[[ Material shown, beginning ]]

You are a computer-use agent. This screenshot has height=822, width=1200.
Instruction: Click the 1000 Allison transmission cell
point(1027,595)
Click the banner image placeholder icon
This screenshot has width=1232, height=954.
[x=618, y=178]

[[ Material shown, end ]]

> _Your instructions_
An exact copy of all the records above is needed.

> _Solution_
You are a computer-use agent. This screenshot has height=822, width=1200.
Instruction: Click the 1000 Allison transmission cell
point(1027,595)
Click the banner image placeholder icon
This screenshot has width=1232, height=954.
[x=618, y=178]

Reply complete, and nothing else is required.